In case you missed the video, here it is again:


Saturday, September 6, 2014

Cuomo's Weakened Stature Gets The Politico Treatment

The Politico article, Andrew Cuomo's Progressive Blues, that went up this morning and got prominent placement on the Politico website, is not going to make Andrew Cuomo or his campaign happy.

The takeaway: Andrew Cuomo's political stature is diminished and his future as both governor and presidential candidate are limited.

Even more interestingly, de Blasio is depicted as Cuomo's political savior this election cycle, and likely to be more powerful than Cuomo himself within the Democratic Party in the near future.

How quickly fortunes change in politics, where just last spring de Blasio got rolled over charter schools and the pre-K taxes by Cuomo and was declared near-DOA in some press accounts.

But I'm less interested in de Blasio's resurgence in press accounts than I am with Cuomo's downward trajectory.

Last spring after Cuomo got his fourth on-time budget and rolled de Blasio over charters and taxes, he was riding high, was fully expected to win a big re-election victory, take that momentum into a second term as governor and perhaps build on it as a future presidential candidate.

Now the press frame for Cuomo, days before the Democratic Primary, is this:

This should be Andrew Cuomo’s springboard moment: He has tens of millions in the bank and every sign of routing his largely forgotten Republican challenger to win a second term. Throw that together with what’s still one of the best-known names in Democratic politics and a record of balanced budgets and wins on gay marriage and gun control, and election night should, for an ambitious big-state governor, be the first step toward a White House run.

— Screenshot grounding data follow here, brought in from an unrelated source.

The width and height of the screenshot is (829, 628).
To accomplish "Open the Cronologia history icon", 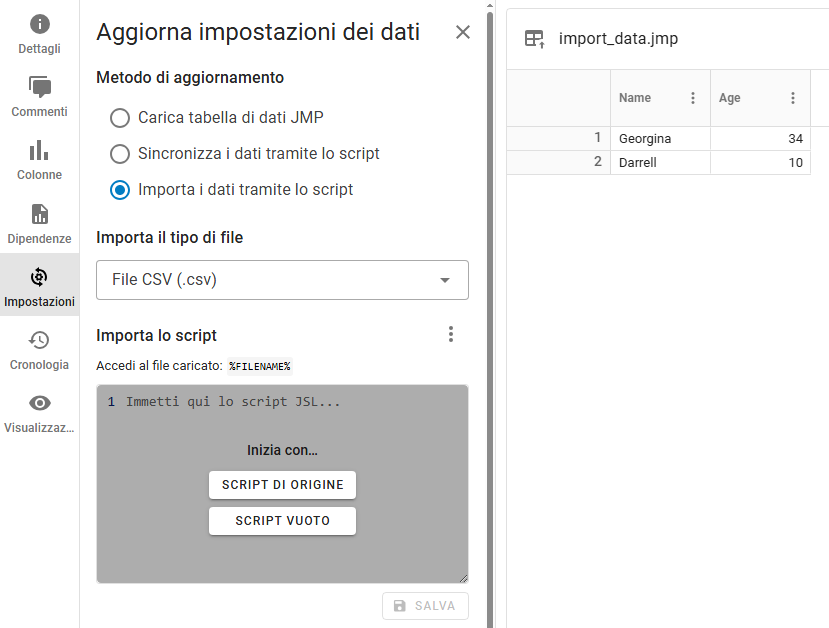I will tap(39, 340).
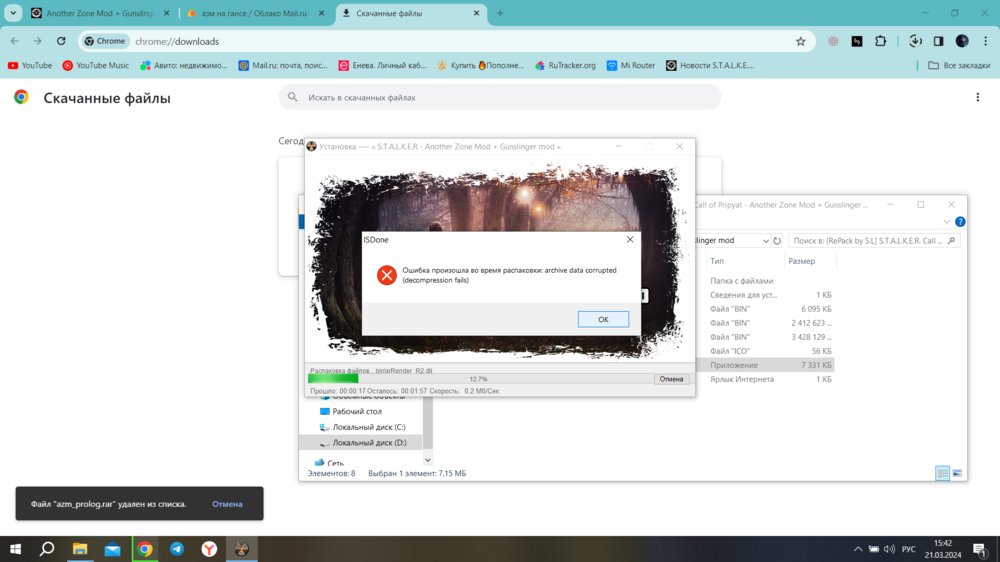Click Отмена link in the deletion toast
1000x562 pixels.
227,504
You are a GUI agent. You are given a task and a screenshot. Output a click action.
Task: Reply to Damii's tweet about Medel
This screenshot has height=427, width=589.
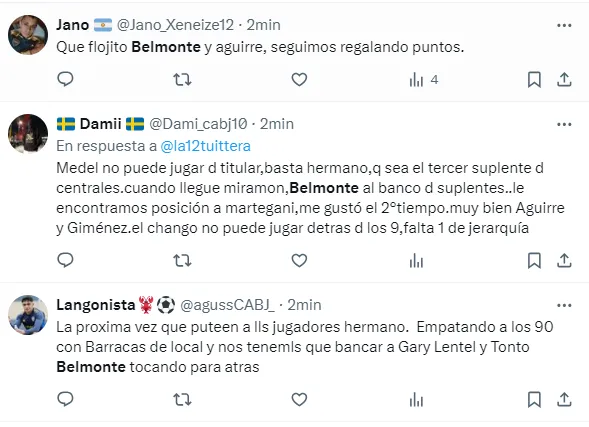click(65, 260)

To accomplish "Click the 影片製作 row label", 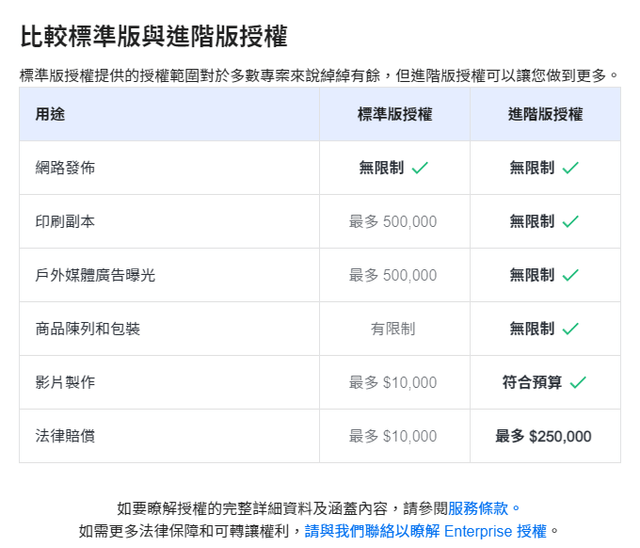I will (x=65, y=382).
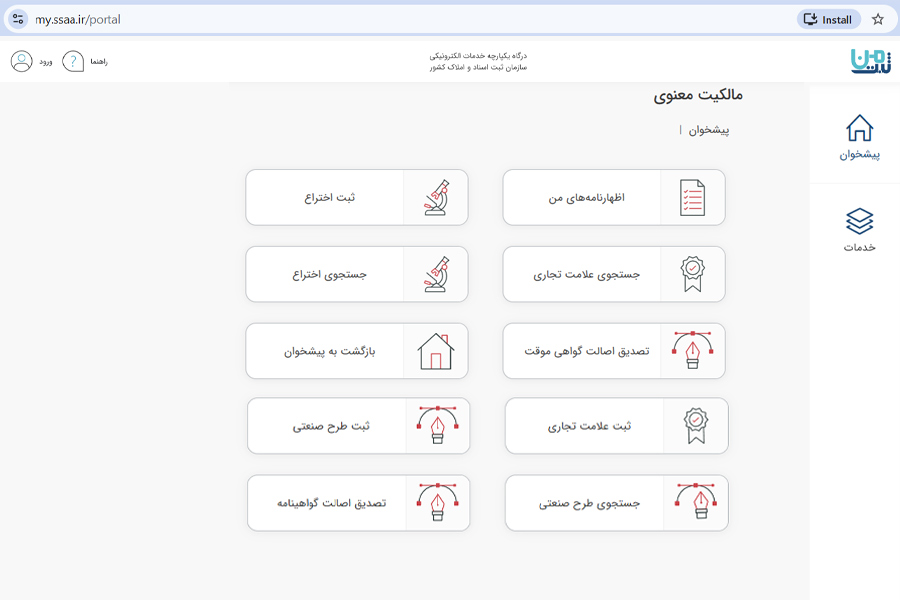The image size is (900, 600).
Task: Open help using the راهنما question mark icon
Action: pos(72,62)
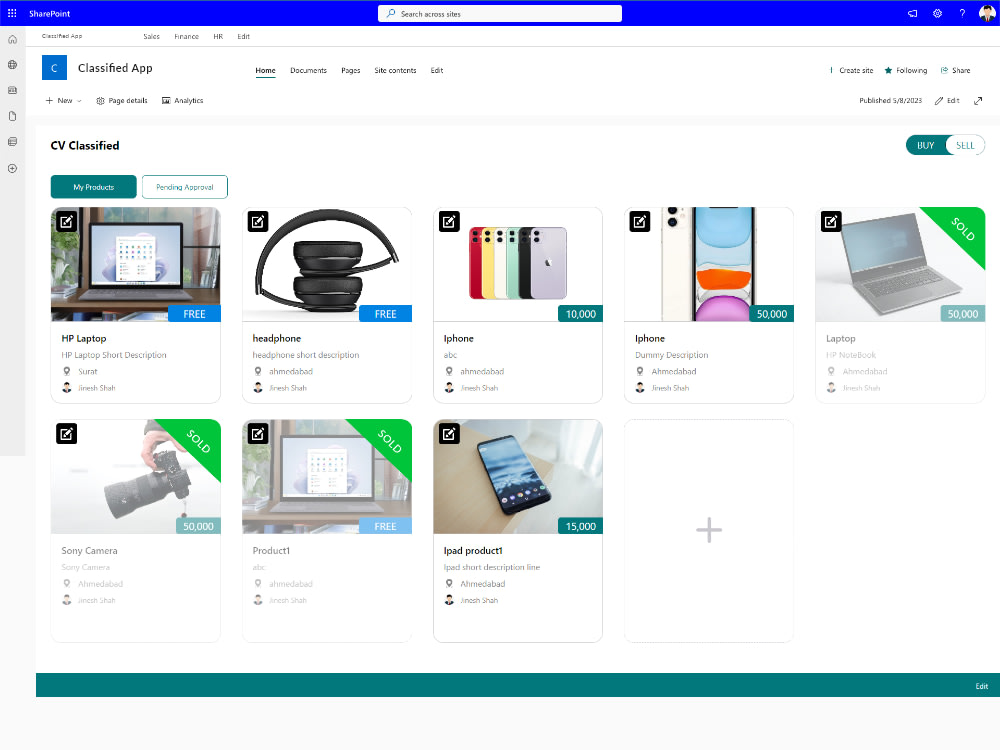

Barring true shockers, Cuomo will win his Democratic primary Tuesday, as will his embattled running mate, former Buffalo-area Rep. Kathy Hochul. But the governor is finishing the nomination fight amid a sense in Albany that his political clout is diminished, progressives who believe he’ll always value his power over their principles, and a re-calibrated rivalry with New York City Mayor Bill de Blasio.

 Cuomo’s even fallen behind in usefulness to Hillary Clinton — the New Yorker who’s likely to clear the field of most other Democrats, particularly those also from the Empire State — with the upstart challenge from Zephyr Teachout and her running mate Tim Wu exposing Cuomo as out-of-touch with the political passions of many liberal New Yorkers, and with a larger sense of progressivism that’s now defined much more by economic than social issues.

That’s the progressivism represented by de Blasio — a former Cuomo aide whom the governor started off the year all but trolling, and on whom he’s finished the primary season leaning, repeatedly, to backstop him.

...

Cuomo stormed into Albany four years ago on a promise of cleaning out corruption, fixing the always-disastrous state budget and restoring New York as the progressive leader of the country. He’s arriving on primary day with a federal investigation of supposed meddling into his anti-corruption Moreland Commission — which exacerbated political troubles simmering over a left-wing revolt over spending cuts and tax breaks he’d signed off on and a failure to press for stricter campaign finance rules. That only intensified as Cuomo attempted to get Teachout thrown off the ballot in a move that made many New York politicos privately shake their heads.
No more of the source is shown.